Other Ways to Track & Block
tylerb/graceful solved the problem by hooking the ConnState and extensively using channels to avoid most mutexes: connections are still tracked by a map and the progress blocks at channel receiving (inside srv.shutdown):
// Serve is equivalent to http.Server.Serve with graceful shutdown enabled.

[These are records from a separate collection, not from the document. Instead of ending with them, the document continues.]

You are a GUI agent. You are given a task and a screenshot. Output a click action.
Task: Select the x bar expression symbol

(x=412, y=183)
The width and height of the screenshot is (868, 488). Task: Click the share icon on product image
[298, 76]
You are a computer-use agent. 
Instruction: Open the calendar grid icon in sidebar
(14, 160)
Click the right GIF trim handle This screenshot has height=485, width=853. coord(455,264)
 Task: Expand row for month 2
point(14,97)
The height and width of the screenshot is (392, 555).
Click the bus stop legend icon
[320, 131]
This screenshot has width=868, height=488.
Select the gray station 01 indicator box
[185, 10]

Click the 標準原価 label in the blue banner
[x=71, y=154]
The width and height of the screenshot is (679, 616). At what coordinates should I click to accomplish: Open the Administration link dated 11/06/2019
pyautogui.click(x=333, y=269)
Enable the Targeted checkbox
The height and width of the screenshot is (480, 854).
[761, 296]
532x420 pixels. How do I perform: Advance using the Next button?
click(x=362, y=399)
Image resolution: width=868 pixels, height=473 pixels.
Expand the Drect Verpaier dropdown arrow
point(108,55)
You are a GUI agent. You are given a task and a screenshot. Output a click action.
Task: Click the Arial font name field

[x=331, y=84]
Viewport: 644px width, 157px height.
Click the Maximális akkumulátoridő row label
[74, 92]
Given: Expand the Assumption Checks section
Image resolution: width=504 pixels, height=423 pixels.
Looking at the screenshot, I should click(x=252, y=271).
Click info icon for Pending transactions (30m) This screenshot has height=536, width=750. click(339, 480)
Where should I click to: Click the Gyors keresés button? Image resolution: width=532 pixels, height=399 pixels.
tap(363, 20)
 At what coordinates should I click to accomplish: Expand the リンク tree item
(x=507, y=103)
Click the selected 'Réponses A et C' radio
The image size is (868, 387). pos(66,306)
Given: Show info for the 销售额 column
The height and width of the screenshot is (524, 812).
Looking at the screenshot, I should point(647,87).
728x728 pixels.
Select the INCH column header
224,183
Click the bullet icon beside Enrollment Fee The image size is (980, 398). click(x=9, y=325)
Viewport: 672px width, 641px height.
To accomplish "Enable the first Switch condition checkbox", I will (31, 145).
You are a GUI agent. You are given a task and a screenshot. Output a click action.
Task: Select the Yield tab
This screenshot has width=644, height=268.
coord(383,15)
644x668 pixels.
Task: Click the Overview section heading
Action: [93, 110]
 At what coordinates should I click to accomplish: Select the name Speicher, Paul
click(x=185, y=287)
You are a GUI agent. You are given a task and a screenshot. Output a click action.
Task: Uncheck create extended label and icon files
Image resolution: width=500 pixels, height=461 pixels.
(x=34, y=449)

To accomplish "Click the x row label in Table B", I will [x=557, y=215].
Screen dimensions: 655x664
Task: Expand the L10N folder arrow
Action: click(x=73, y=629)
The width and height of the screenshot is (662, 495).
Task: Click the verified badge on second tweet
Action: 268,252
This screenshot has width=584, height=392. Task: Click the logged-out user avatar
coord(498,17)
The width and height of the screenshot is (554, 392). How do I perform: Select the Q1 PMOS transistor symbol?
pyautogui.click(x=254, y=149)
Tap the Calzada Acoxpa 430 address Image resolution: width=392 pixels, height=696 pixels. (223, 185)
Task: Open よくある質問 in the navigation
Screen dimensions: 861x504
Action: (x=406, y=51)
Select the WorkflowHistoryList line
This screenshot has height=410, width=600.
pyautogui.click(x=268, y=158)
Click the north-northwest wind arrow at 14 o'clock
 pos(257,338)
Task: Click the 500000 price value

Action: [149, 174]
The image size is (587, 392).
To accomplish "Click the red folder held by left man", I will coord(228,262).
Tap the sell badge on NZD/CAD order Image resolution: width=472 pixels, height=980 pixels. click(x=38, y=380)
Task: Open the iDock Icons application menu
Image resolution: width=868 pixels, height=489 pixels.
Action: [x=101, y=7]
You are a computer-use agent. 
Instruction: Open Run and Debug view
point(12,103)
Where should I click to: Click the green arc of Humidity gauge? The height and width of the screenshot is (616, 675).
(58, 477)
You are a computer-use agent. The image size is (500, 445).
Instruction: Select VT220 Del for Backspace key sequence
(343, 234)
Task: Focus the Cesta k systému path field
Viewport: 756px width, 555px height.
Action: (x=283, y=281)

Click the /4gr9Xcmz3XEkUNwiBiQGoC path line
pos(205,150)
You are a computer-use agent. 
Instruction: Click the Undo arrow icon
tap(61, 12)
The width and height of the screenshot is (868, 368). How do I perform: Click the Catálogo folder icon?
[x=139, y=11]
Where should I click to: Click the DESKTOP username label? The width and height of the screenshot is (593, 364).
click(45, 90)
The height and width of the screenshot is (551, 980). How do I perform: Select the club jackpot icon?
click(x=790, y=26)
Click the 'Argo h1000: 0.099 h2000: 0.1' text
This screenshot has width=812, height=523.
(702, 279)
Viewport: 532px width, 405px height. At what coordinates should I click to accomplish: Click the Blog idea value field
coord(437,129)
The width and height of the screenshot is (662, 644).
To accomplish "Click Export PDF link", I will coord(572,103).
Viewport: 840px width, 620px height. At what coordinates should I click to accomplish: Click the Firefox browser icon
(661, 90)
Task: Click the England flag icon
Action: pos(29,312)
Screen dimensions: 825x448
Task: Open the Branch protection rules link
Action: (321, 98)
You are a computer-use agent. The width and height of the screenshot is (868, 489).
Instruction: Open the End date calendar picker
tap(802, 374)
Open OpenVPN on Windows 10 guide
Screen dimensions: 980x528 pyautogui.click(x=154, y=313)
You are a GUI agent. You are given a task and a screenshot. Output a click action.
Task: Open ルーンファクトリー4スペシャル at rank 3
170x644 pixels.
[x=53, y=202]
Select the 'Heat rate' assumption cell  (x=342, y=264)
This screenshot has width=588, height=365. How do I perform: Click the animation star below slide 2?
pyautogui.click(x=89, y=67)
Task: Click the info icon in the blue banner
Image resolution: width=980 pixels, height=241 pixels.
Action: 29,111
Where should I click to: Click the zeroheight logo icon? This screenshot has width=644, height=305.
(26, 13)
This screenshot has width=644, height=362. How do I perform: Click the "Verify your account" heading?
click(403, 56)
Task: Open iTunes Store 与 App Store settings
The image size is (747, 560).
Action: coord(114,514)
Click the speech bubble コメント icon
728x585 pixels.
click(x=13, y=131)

func (srv *Server) Serve(listener net.Listener) error {
...
srv.Server.ConnState = func(conn net.Conn, state http.ConnState) {
switch state {
case http.StateNew:
add <- conn
case http.StateActive:
active <- conn
case http.StateIdle:
idle <- conn
case http.StateClosed, http.StateHijacked:
remove <- conn
}
srv.stopLock.Lock()
defer srv.stopLock.Unlock()
if srv.ConnState != nil {
srv.ConnState(conn, state)
}
}
...
go srv.handleInterrupt(interrupt, quitting, listener)
// Serve with graceful listener.
// Execution blocks here until listener.Close() is called, above.
err := srv.Server.Serve(listener)
...
srv.shutdown(shutdown, kill)
The other solution is to utilize sync.WaitGroup where each accepted c net.Conn makes wg.Add(1) and each calls of c.Close() triggers wg.Done(), which is explained in the above post and used by package endless. It requires addional wraps for net.Listener and net.Conn, and contentious mutexes. It might also be a problem when a connection is hijacked (through the Hajacker interface which bypass all the cleanups including c.Close()).